El hombre era muy religioso y de principios estrictos. Formó una familia numerosa. Cuando se divorció, por falta de dinero de la madre, obtuvo la custodia de los menores. Pero un día la rabia lo llevó a cometer el peor de los crímenes. Su espeluznante testimonio, las últimas palabras de los pequeños y el llanto del jurado cuando lo condenó.

Como todos los días a las siete en punto de la tarde sonó el teléfono en la casa de los Jones en Red Bank, en el estado de Carolina del sur, Estados Unidos.

Atendió Timothy, 31, divorciado y padre a cargo de 5 hijos. Del otro lado de la línea, estaba su exmujer Amber Kyzer de 29 años. Detrás de la voz agitada de su exmarido ella podía escuchar un barullo no habitual. Oyó que Nahtahn, que tenía 6 años y era el segundo de sus hijos, lloraba. Pidió hablar con él. Nahtahn apenas podía enhebrar las palabras, estaba sin aliento.

Amber oía que Timothy gritaba enojado porque Nahtahn había provocado, un rato antes, un corte de energía eléctrica. El pequeño le contó angustiado a su madre que había sido sin querer: “Mamá, no fue a propósito te lo aseguro…”. Amber intentó calmarlo: “Te creo hijo, tranquilo”. Pero su respiración no se recuperaba.

Timothy, que escuchaba atentamente la conversación entre madre e hijo enloqueció, le quitó el teléfono a Nahtahn de las manos y vociferó: “¡¿Por qué vos siempre estás defendiendo a los chicos?! ¡¡Callate la puta boca!!”.

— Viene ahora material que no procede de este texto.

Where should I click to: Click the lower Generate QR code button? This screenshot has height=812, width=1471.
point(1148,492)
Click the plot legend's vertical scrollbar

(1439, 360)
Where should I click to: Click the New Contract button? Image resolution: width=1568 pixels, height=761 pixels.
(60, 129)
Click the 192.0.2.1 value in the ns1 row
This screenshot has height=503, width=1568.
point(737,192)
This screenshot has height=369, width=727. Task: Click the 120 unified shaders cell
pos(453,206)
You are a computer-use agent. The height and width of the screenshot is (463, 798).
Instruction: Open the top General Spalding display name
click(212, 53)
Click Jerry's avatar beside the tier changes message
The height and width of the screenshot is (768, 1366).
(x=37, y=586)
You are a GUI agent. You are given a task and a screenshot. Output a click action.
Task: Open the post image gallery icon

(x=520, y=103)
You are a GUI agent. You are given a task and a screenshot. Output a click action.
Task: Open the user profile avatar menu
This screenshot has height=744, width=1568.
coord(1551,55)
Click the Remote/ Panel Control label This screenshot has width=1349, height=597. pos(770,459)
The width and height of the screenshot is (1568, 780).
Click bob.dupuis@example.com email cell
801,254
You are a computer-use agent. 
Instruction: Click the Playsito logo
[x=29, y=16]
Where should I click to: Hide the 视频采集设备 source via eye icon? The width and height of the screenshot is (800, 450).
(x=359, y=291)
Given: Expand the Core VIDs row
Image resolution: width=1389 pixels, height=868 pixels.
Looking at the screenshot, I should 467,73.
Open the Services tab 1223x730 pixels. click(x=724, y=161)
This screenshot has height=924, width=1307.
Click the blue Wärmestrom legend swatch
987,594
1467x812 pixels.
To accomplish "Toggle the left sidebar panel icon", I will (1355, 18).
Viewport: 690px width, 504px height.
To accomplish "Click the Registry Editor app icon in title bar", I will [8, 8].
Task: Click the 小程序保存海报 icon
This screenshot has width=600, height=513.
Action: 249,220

Acto seguido colgó. La llamada había durado apenas 3 minutos.

Amber llamó 7 veces más, pero nadie respondió. Esa había sido la última vez que hablaría con sus hijos.

El infierno acababa de encenderse.

Era la tarde del jueves 28 de agosto de 2014 cuando se despertó el monstruo intramuros en el hogar de la familia Jones. Poco después de volver del colegio empezaron los problemas. El castigo a Nahtahn estaba en curso cuando llamó su madre. Había arrancado un par de horas antes.

Timothy Ray Jones Jr, así era su nombre completo, quería que su hijo escarmentara por haber provocado un peligroso cortocircuito jugando con los enchufes. Lo puso a hacer flexiones y sentadillas sin descanso en el medio del living. Finalmente, dice Timothy, lo mandó a la cama donde Nahtahn se desplomó… para siempre.

Caído Nahtahn su padre no llamó a emergencias, ni a la policía, ni a nadie. Mientras él elucubraba qué hacer, sus hijos contemplaban pasmados el cuerpo de Nahtahn. A la una de la mañana, Timothy quiso fumar. Se le habían acabado los cigarrillos. Le pidió a su hija mayor Merah, de 8 años, que fuera con él. Subieron a su auto Cadillac Escalade y manejó hasta un kiosco de la zona. Elías, de 7 años, quedó aterrado esperándolos, cerca de su hermano fallecido. Gabe (2) y Abigail Elaine (1), los más pequeños, dormían.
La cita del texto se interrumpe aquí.